To close this loophole, the Close the Round-Tripping Loophole Act would deny round-tripped corporate income the benefit of the lower GILTI tax rate and apply the full 21 percent U.S. corporate income tax rate instead. 

Under current law, corporations take an extra deduction on foreign income to reach the 10.5 percent GILTI rate. The Close the Round-Tripping Loophole Act would calculate a “round-tripping ratio” that represents the share of a corporation’s GILTI income that is routed through offshore tax havens, and it would reduce that corporation’s tax deduction on foreign income by that ratio. 

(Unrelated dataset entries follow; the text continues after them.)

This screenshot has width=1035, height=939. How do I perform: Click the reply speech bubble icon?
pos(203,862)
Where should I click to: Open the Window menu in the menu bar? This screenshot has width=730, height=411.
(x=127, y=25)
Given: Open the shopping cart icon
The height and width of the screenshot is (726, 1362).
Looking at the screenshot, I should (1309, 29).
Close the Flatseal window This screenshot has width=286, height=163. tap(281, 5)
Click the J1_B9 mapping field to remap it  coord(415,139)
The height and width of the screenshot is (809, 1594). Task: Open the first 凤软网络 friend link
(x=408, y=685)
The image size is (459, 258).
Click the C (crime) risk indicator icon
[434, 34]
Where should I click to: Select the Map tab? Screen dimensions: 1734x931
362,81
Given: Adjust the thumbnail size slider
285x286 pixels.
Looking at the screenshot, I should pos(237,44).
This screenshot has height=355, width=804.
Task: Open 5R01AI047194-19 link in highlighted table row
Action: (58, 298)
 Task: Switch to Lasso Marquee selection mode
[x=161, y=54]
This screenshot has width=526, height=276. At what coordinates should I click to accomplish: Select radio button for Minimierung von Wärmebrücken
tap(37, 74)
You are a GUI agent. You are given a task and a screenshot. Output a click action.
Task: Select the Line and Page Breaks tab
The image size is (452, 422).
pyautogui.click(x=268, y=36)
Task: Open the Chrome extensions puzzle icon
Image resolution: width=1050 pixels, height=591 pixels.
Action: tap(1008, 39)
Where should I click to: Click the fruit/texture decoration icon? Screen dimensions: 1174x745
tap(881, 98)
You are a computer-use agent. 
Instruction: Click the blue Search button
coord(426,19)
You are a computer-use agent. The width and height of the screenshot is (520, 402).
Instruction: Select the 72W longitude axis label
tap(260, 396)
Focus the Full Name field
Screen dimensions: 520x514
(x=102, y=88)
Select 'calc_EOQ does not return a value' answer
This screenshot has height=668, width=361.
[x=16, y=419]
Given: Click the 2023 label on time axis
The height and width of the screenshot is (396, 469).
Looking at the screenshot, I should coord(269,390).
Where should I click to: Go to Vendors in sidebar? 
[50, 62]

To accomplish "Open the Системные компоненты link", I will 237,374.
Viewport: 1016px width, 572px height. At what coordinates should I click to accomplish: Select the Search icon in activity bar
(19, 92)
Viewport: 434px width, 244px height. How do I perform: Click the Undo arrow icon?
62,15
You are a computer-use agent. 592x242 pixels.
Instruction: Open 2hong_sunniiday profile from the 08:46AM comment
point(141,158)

For example, if a given corporation’s GILTI deduction was originally $100, but 75 percent of its GILTI income was actually U.S. income routed through foreign subsidiaries, its GILTI deduction would be reduced by 75 percent. The remaining deduction would be $25. The exemption for having foreign assets would also be reduced by the same 75 percent. 

No small businesses would be subject to these provisions. The proposal would only apply to corporations that average at least $100 million in annual revenue. To simplify administration, the determination of whether income is earned in the U.S. or offshore would use the test already established in the foreign-derived intangible income system.